What the task asks -> Please print exactly the lines from the one containing "Open the Modifier Properties wrench icon" through the last line of the records, and only those. Leave out any pictures.
+--
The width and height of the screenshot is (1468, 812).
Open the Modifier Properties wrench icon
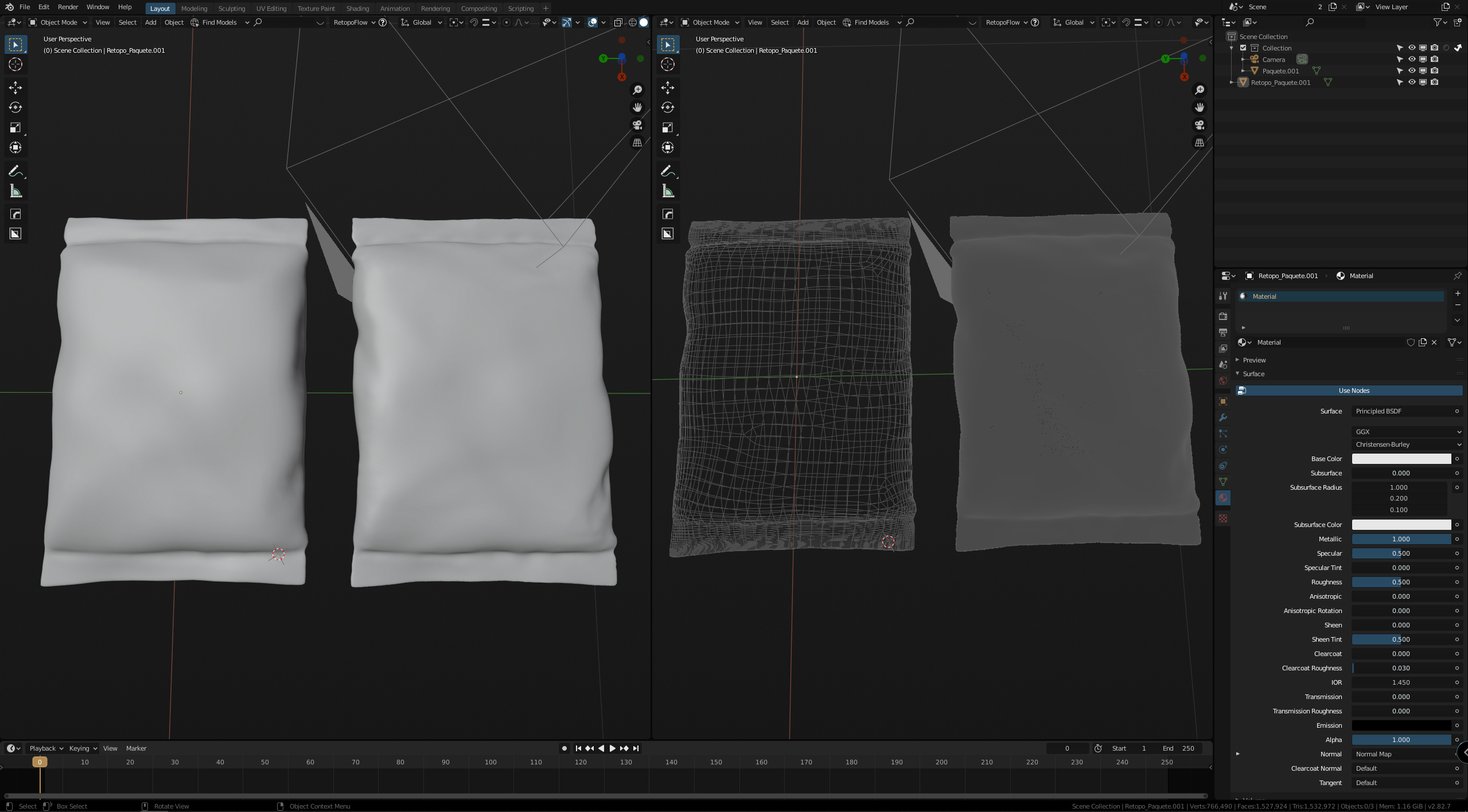pyautogui.click(x=1222, y=417)
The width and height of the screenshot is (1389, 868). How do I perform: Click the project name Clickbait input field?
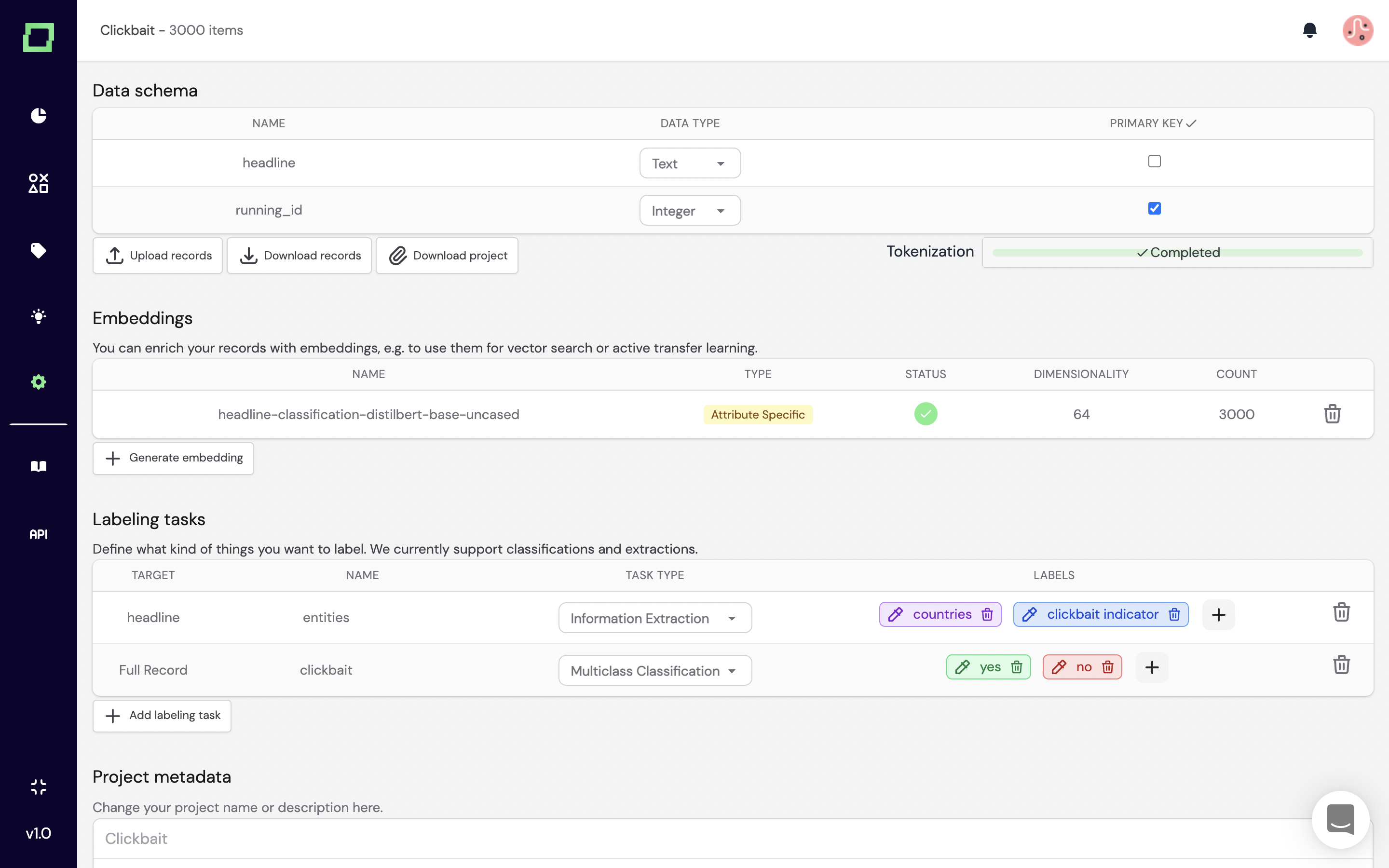[x=689, y=838]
+--
Task result ->
Open the Modifier Properties wrench icon
pyautogui.click(x=1222, y=417)
The width and height of the screenshot is (1389, 868). How do I perform: Click the project name Clickbait input field?
[x=689, y=838]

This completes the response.